Geoffrey of Monmouth's efforts in Norman times were claimed by him to be historically accurate, though this has been fiercely disputed. However, ideology is tied into this argument, and Geoffrey's work might have been more accurate than many would believe. Geoffrey launched Arthur into European literature, where his legend was further embellished – especially the legends of the Holy Grail.

Photo Source http://www.isleofavalon.co.uk
Arthur does seem to be an historic character, though his legend is greatly romanticised. Most people's imagery of him derive from Geoffrey and Chretien de Troyes in the 1100s, over 500 years after Arthur's time. Tradition has it that Arthur came to the Isle of the Dead, Avalon, to seek healing from the ancient British priestesses, but he died, to lie in wait for a time when he would return to lead the British once again. Other Glastonbury traditions hold that Arthur received the sword Excalibur from the Lady of the Lake at Meare Pool, a few miles northwest of Glastonbury, and that she reclaimed it at Pomparles Bridge, the river gap between Wearyall Hill and Street. Arthur was supposed to have had a mystical experience at the Chapel Perilous at Beckery.

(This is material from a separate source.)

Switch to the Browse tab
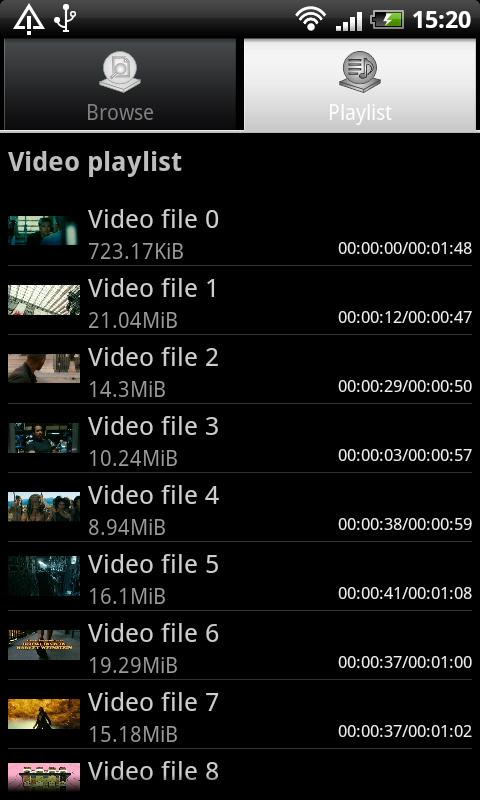The height and width of the screenshot is (800, 480). [120, 84]
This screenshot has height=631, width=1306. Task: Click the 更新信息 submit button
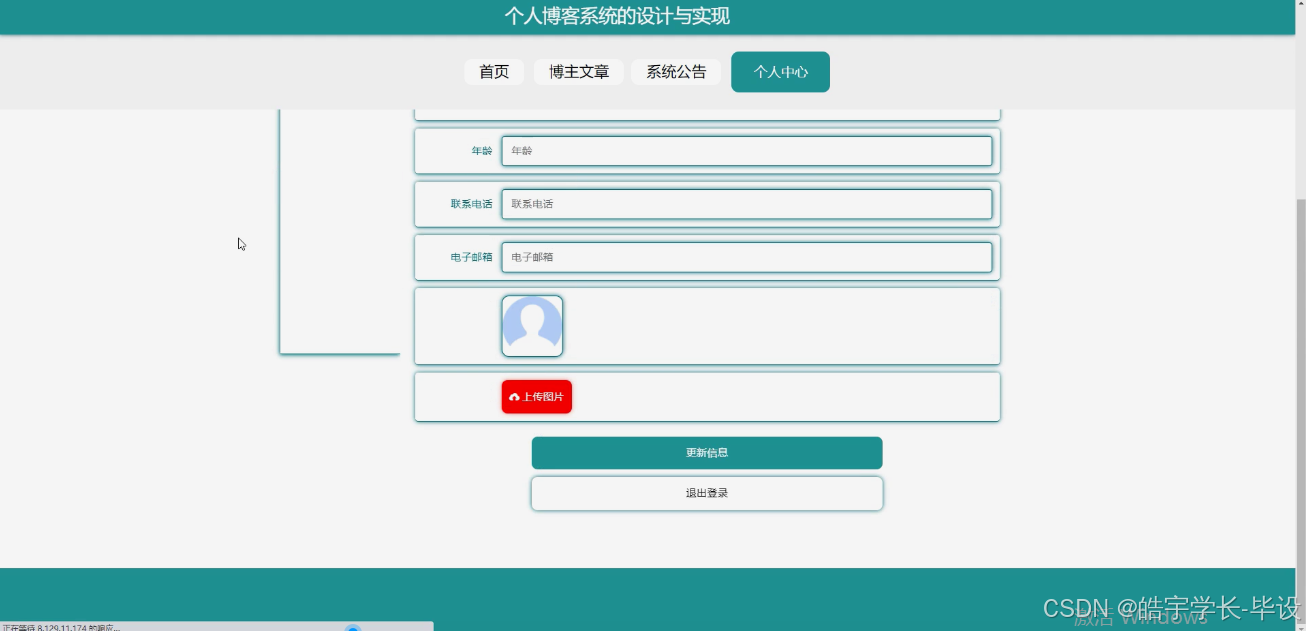click(x=707, y=452)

Photo Source http://www.isleofavalon.co.uk
Arthur and Guinevere (Gwenhwyfar) were reputedly buried at Glastonbury, where the site of their grave is still to be seen in the Abbey ruins – though their bodies were disinterred before the abbey's dissolution and moved to an unknown location – some say Hamdon Hill in south Somerset. As for the Grail, visiting Americans frequently ask where it is when they come to Glastonbury, and someone once even offered to buy it. However, this is one of those things money cannot buy. It is nowhere to be found. The Grail is a mystery tradition, a spiritual path, and discussions over its status as an object or relic are a diversion from the main issue.

The Arthurian legends are clearly a mixture of myth and historic fact. Mythically, they speak of the divergence between magical wisdom and power (Merlin) and worldly power (Arthur), of struggles with concepts of rightness and the true meaning of nobility, of transitional times between ancient Druidic and Goddess cultures and the rise of Christianity, of British nationalism meeting the threat of foreign invasion, and of details of glory, meaning and power pertinent to the time. Historically, they speak of the last struggles of the British to hold their land before the Angles and Saxons invaded, to build the English nation, which was in time to dominate the 'Celtic Fringe'.

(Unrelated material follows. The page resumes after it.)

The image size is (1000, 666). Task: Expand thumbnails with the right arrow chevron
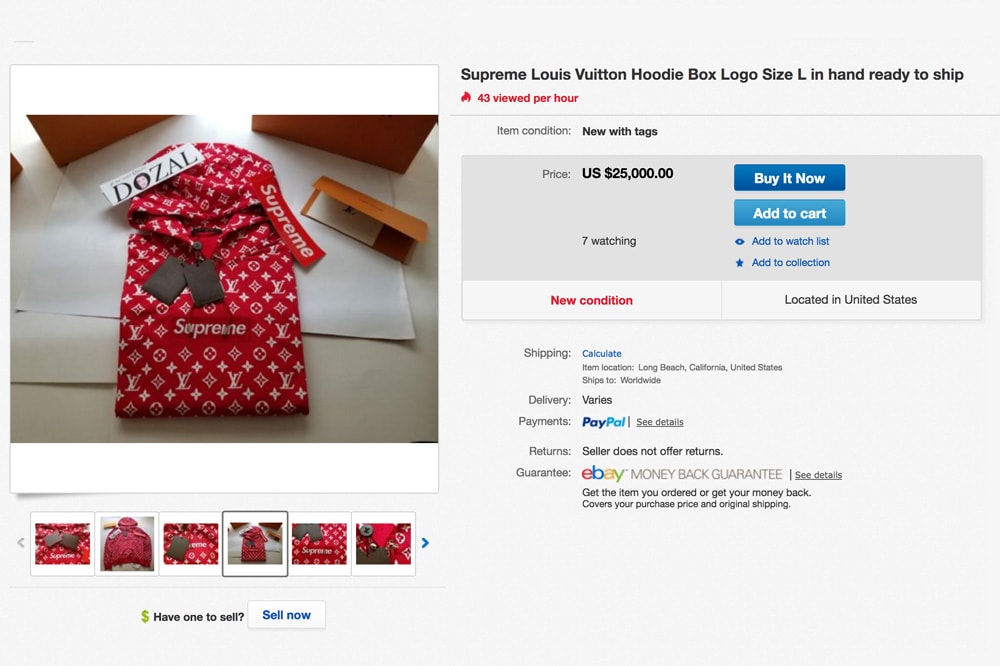tap(425, 543)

For Glastonbury they speak of a time which is relevant today where the ancient and the Christian worlds collided. This didn't have to be a collision: the Christian transmission had grafted itself into ancient British traditions quite successfully before the time of Augustine, who brought Roman Christianity to the Anglo-Saxons around 600. Roman Christianity saw 'paganism' as an old culture to be stamped out. The Arthurian period thus refers to a transitional time when the old faiths were about to go under. Thus the legends of the Once and Future King suggest a harking back, and perhaps a deep cultural regret over the missing of an opportunity, of the Matter and Soul of Britain and its fate and future, back in the 500s.

Photo Source http://www.isleofavalon.co.uk
Geoffrey Ashe goes on to talk of Arthurian Glastonbury

Beside the main roads entering this little town, signboards welcome the visitor to "the ancient Avalon". Glastonbury's identity with that fabled island, the Avalon of legend, is one of several hard questions. Others arise out of its claims to the Holy Grail and the grave of Arthur. But certainly it is unlike anywhere else. It nestles in a strange cluster of hills, all differently shaped. The highest, Glastonbury Tor, is a wildly distorted cone with a tower on its summit. Wirral or Wearyall Hill is a ridge stretching out towards the Bristol Channel. Chalice Hill is a smooth natural dome. Windmill Hill, more outspread, masks the others as you approach from Wells.
Around is flat country. At the beginning of the Christian era, much of it was submerged or swampy. Glastonbury's hill-cluster was not far from being an island. In the middle distance were Celtic lake-villages at Godney and Meare, on ground artificially banked up. These were centres of the 'La Tène' culture, and objects from them are on view in the town museum, which is housed in a medieval building called the Tribunal. They witness to a high degree of craftsmanship and sophistication. In Roman times, to judge from traces of a wharf by Wearyall Hill, Glastonbury was a port. The water was still there in Arthur's day – very probably more of it, and closer in. The reclamation and draining of the levels came later, and even in fairly recent years, floods have been known to surge over the whole green expanse between town and sea.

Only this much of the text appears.